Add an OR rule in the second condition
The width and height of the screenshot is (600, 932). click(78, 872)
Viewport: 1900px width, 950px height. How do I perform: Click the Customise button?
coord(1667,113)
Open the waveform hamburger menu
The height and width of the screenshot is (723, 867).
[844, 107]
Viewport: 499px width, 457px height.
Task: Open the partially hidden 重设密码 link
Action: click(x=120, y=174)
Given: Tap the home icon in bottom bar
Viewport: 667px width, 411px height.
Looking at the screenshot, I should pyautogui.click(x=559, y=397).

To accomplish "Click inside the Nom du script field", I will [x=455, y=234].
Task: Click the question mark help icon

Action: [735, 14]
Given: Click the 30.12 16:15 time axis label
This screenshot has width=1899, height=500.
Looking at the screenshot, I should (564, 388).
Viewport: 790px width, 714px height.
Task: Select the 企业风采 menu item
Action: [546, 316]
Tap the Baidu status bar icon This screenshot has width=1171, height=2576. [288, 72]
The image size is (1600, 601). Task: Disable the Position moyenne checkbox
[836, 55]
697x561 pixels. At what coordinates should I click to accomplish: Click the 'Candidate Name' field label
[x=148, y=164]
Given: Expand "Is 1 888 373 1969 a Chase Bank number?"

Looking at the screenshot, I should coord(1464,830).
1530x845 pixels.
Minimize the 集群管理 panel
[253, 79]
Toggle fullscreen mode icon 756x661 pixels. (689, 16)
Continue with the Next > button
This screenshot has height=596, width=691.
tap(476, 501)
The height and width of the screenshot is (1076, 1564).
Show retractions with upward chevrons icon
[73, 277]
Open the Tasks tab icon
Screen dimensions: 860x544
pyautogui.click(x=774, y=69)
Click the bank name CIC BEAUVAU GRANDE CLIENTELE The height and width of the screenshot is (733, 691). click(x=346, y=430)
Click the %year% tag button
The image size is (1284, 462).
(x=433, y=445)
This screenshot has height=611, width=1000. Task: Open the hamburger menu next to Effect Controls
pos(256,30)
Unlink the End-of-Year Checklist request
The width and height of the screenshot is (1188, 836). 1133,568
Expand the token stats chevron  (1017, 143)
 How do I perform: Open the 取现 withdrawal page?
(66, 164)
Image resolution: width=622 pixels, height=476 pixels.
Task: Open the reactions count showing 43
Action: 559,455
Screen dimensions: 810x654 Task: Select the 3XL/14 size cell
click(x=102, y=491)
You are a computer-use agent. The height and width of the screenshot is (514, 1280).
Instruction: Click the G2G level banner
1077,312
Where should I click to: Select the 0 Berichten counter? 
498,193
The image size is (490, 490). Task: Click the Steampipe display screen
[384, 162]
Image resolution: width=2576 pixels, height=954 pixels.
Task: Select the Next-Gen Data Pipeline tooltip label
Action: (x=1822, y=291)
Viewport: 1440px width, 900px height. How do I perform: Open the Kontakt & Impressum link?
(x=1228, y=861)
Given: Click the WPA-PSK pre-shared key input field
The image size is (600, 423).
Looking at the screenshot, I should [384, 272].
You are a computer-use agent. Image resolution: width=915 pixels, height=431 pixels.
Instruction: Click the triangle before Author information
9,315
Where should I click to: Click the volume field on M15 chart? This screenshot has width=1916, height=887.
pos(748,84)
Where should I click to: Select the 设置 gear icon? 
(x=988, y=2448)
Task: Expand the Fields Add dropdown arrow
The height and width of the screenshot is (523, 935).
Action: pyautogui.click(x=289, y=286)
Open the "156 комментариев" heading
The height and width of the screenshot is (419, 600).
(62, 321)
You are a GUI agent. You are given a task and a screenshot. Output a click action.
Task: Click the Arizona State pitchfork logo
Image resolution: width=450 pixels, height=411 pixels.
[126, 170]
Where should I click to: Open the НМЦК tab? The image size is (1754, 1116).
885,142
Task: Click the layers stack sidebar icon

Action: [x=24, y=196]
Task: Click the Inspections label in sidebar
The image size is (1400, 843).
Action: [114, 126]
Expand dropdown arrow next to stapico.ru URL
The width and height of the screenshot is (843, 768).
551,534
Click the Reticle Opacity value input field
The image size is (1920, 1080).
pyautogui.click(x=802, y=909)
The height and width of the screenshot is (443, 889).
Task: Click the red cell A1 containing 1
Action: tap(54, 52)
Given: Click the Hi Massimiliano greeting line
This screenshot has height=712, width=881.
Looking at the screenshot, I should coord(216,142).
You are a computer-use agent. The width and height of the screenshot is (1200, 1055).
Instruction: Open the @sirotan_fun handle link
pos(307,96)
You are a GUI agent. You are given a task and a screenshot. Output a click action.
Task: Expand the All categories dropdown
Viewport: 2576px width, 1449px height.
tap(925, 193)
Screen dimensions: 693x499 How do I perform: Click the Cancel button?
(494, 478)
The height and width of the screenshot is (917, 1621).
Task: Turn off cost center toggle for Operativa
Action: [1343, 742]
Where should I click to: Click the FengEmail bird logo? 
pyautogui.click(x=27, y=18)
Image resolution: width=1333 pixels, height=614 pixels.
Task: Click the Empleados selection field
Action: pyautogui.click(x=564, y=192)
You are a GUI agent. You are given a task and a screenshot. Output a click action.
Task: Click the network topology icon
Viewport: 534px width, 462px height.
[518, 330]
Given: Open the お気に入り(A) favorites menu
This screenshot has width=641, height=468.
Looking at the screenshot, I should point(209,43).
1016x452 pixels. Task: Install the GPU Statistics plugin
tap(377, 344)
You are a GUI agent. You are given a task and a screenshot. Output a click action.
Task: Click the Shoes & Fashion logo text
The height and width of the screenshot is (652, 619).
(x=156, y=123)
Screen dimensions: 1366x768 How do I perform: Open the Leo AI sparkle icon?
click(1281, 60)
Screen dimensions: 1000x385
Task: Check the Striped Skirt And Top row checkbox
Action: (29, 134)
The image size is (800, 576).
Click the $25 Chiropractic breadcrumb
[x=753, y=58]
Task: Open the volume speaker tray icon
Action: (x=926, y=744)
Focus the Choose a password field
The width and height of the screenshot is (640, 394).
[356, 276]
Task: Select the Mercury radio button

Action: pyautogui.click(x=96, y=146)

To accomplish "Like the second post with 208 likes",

____

▶ What the exercise asks
With nothing added or left out, print the data again.

▶ Reply
Add an OR rule in the second condition
The width and height of the screenshot is (600, 932). click(78, 872)
Viewport: 1900px width, 950px height. How do I perform: Click the Customise button?
coord(1667,113)
Open the waveform hamburger menu
The height and width of the screenshot is (723, 867).
[844, 107]
Viewport: 499px width, 457px height.
Task: Open the partially hidden 重设密码 link
Action: click(x=120, y=174)
Given: Tap the home icon in bottom bar
Viewport: 667px width, 411px height.
Looking at the screenshot, I should pyautogui.click(x=559, y=397).

To accomplish "Click inside the Nom du script field", I will [x=455, y=234].
Task: Click the question mark help icon

Action: [735, 14]
Given: Click the 30.12 16:15 time axis label
This screenshot has width=1899, height=500.
Looking at the screenshot, I should (564, 388).
Viewport: 790px width, 714px height.
Task: Select the 企业风采 menu item
Action: [546, 316]
Tap the Baidu status bar icon This screenshot has width=1171, height=2576. [288, 72]
The image size is (1600, 601). Task: Disable the Position moyenne checkbox
[836, 55]
697x561 pixels. At what coordinates should I click to accomplish: Click the 'Candidate Name' field label
[x=148, y=164]
Given: Expand "Is 1 888 373 1969 a Chase Bank number?"

Looking at the screenshot, I should coord(1464,830).
1530x845 pixels.
Minimize the 集群管理 panel
[253, 79]
Toggle fullscreen mode icon 756x661 pixels. (689, 16)
Continue with the Next > button
This screenshot has height=596, width=691.
tap(476, 501)
The height and width of the screenshot is (1076, 1564).
Show retractions with upward chevrons icon
[73, 277]
Open the Tasks tab icon
Screen dimensions: 860x544
pyautogui.click(x=774, y=69)
Click the bank name CIC BEAUVAU GRANDE CLIENTELE The height and width of the screenshot is (733, 691). click(x=346, y=430)
Click the %year% tag button
The image size is (1284, 462).
(x=433, y=445)
This screenshot has height=611, width=1000. Task: Open the hamburger menu next to Effect Controls
pos(256,30)
Unlink the End-of-Year Checklist request
The width and height of the screenshot is (1188, 836). 1133,568
Expand the token stats chevron  (1017, 143)
 How do I perform: Open the 取现 withdrawal page?
(66, 164)
Image resolution: width=622 pixels, height=476 pixels.
Task: Open the reactions count showing 43
Action: 559,455
Screen dimensions: 810x654 Task: Select the 3XL/14 size cell
click(x=102, y=491)
You are a computer-use agent. The height and width of the screenshot is (514, 1280).
Instruction: Click the G2G level banner
1077,312
Where should I click to: Select the 0 Berichten counter? 
498,193
The image size is (490, 490). Task: Click the Steampipe display screen
[384, 162]
Image resolution: width=2576 pixels, height=954 pixels.
Task: Select the Next-Gen Data Pipeline tooltip label
Action: (x=1822, y=291)
Viewport: 1440px width, 900px height. How do I perform: Open the Kontakt & Impressum link?
(x=1228, y=861)
Given: Click the WPA-PSK pre-shared key input field
The image size is (600, 423).
Looking at the screenshot, I should [384, 272].
You are a computer-use agent. Image resolution: width=915 pixels, height=431 pixels.
Instruction: Click the triangle before Author information
9,315
Where should I click to: Click the volume field on M15 chart? This screenshot has width=1916, height=887.
pos(748,84)
Where should I click to: Select the 设置 gear icon? 
(x=988, y=2448)
Task: Expand the Fields Add dropdown arrow
The height and width of the screenshot is (523, 935).
Action: pyautogui.click(x=289, y=286)
Open the "156 комментариев" heading
The height and width of the screenshot is (419, 600).
(62, 321)
You are a GUI agent. You are given a task and a screenshot. Output a click action.
Task: Click the Arizona State pitchfork logo
Image resolution: width=450 pixels, height=411 pixels.
[126, 170]
Where should I click to: Open the НМЦК tab? The image size is (1754, 1116).
885,142
Task: Click the layers stack sidebar icon

Action: [x=24, y=196]
Task: Click the Inspections label in sidebar
The image size is (1400, 843).
Action: [114, 126]
Expand dropdown arrow next to stapico.ru URL
The width and height of the screenshot is (843, 768).
551,534
Click the Reticle Opacity value input field
The image size is (1920, 1080).
pyautogui.click(x=802, y=909)
The height and width of the screenshot is (443, 889).
Task: Click the red cell A1 containing 1
Action: tap(54, 52)
Given: Click the Hi Massimiliano greeting line
This screenshot has height=712, width=881.
Looking at the screenshot, I should coord(216,142).
You are a computer-use agent. The width and height of the screenshot is (1200, 1055).
Instruction: Open the @sirotan_fun handle link
pos(307,96)
You are a GUI agent. You are given a task and a screenshot. Output a click action.
Task: Expand the All categories dropdown
Viewport: 2576px width, 1449px height.
tap(925, 193)
Screen dimensions: 693x499 How do I perform: Click the Cancel button?
(494, 478)
The height and width of the screenshot is (917, 1621).
Task: Turn off cost center toggle for Operativa
Action: [1343, 742]
Where should I click to: Click the FengEmail bird logo? 
pyautogui.click(x=27, y=18)
Image resolution: width=1333 pixels, height=614 pixels.
Task: Click the Empleados selection field
Action: pyautogui.click(x=564, y=192)
You are a GUI agent. You are given a task and a screenshot. Output a click action.
Task: Click the network topology icon
Viewport: 534px width, 462px height.
[518, 330]
Given: Open the お気に入り(A) favorites menu
This screenshot has width=641, height=468.
Looking at the screenshot, I should point(209,43).
1016x452 pixels. Task: Install the GPU Statistics plugin
tap(377, 344)
You are a GUI agent. You are given a task and a screenshot. Output a click action.
Task: Click the Shoes & Fashion logo text
The height and width of the screenshot is (652, 619).
(x=156, y=123)
Screen dimensions: 1366x768 How do I perform: Open the Leo AI sparkle icon?
click(1281, 60)
Screen dimensions: 1000x385
Task: Check the Striped Skirt And Top row checkbox
Action: (29, 134)
The image size is (800, 576).
Click the $25 Chiropractic breadcrumb
[x=753, y=58]
Task: Open the volume speaker tray icon
Action: (x=926, y=744)
Focus the Choose a password field
The width and height of the screenshot is (640, 394).
[356, 276]
Task: Select the Mercury radio button

Action: pyautogui.click(x=96, y=146)

To accomplish "Like the second post with 208 likes",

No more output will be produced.